Over a couple of weeks, I began to find it difficult to breath through my nose, especially on the right side.  One of the few advantages of having a facehole is that I rarely get a very stuffy nose, so this was odd.  It was also disconcerting, because this is how the first chapter of this whole tumor saga started in 1981.  Back then, a tumor blocked my right nostril. ****  So, a little déjà vu.

So I called Hygeia, Goddess of Otolaryngology, and she ordered an MRI of my head.  That took place two days ago.  K and I then waited anxiously overnight.  Yesterday, in the early afternoon, my cell phone rang.  It was the physician's assistant from Hygeia's office.  Hygeia was away, but the PA said that I had something suspicious, and I would need a biopsy—to say the least.  It was the War and Peace of radiology reports.

The radiologist lovingly described every hidden detail of the strange thing that is my head.  It's pretty ugly in there.  Of course, there are all of the scars from dozens of surgeries.  Then there are some old strokes.  There are the remains of a small bleed in my brain I must have had at some point and never bothered to notice, and so on.  But the new stuff is what's really exciting.

The area behind my nose (my poor, abused nasopharynx) has a mass in it.  There is also proteinaceous goo (pus, I am sure).  The mass extends into my brain case where it comes up against the side of my brain.  It has also invaded the cavernous sinus and is wrapped around one of my carotid arteries.  (The cavernous sinus is not a sinus of air like nasal sinuses, but of blood.  It's really a huge vein that drains the brain.)*****  I could go into more detail, but what I have said is gross and scary enough.

So, is it yet another cancer, or is it a giant zit inside my head?  Or both?  If it's a zit, I should be able to take a knitting needle, stick it up my nose, and pop it.  (See?  Told you this was going to be gross.)

Yet here I sit on a lovely Memorial Day weekend on Cape Cod hanging out with friends and family.  My challenge for the day is to wear out the dog so much that she won't gnaw on everything in the house when we go out to dinner.  I really feel fine except for the stuffy/runny nose and an annoying nasal voice.

PS: Mike Glickman, MD is a complete mensch.  He is an infectious diseases expert at F'in' Famous Cancer Center (FFCC) in NYC.  (Incidentally, we briefly knew each other as children.)  I had sent messages to my FFCC docs last night as K drove us to Cape Cod.  He called this morning to express concern and to find out if there was anything he could do.  I will be seeing him next week some time.




* Where most people have sinuses, after all my surgeries, I now have one giant facehole under my right cheek.

** Also known as death breath.  Interestingly, the phrase, 'death breath' originated in WWI as a name for mustard gas.
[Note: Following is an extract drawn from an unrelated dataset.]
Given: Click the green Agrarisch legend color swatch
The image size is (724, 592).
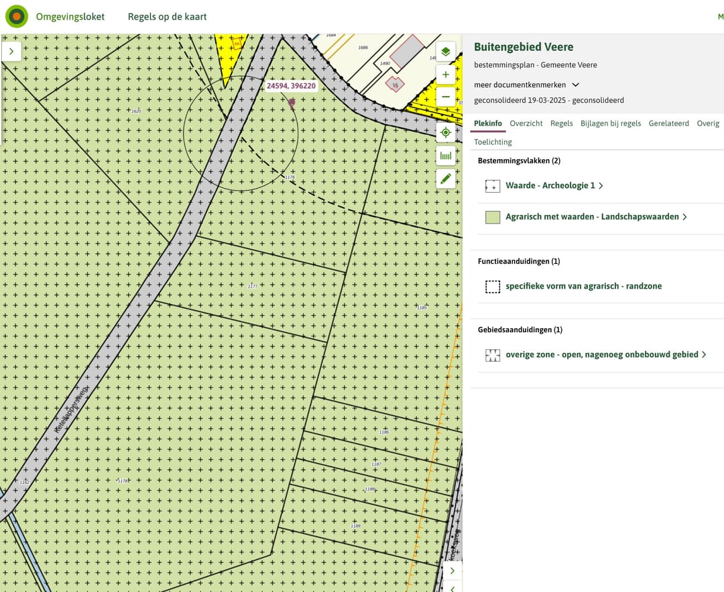Looking at the screenshot, I should coord(493,217).
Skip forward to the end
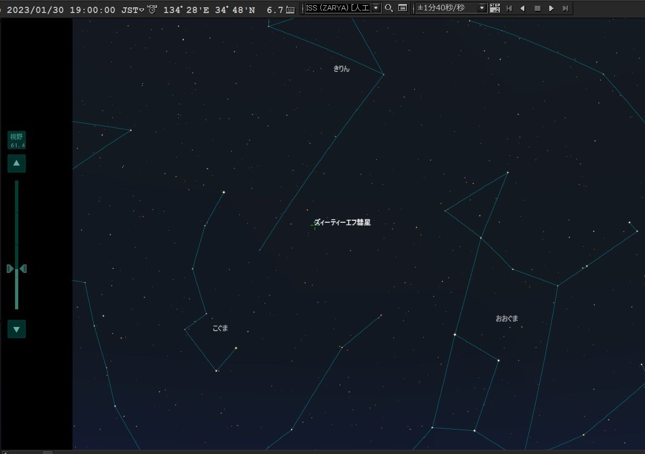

Shout out to Erin, my excellent medical assistant, who, without cringing, can tell me, "Dr. Tumor, I can smell your breath from here.  Go rinse your nose."  I either have to do that or hold my breath for entire patient visits.

*** Stenny is an up and coming bug we'll probably hear more about in the future.  He likes to hang around in devices such as urinary catheters.  He can cause things like urinary tract infections, and, if you happen to choke on said urinary catheter, pneumonias.

Stenny is a highly uncooperative bacterium, insensitive to nearly all antibiotics.  In my case, he is sensitive to Bactrim, which is nice.

Disappointingly, Stenny is what is known as a nonfermentative bacterium, which means you can't make beer with him.

**** My First Tumor, a toy from Milton Bradley for ages 11-13.

***** The cavernous sinus/carotid artery part is what really scares me.  Anybody can have a tumor/infection crawling around the inside of their skull.  But the cavernous sinus?  Around the
carotids?  How am I still alive???




Something scary is growing inside my head.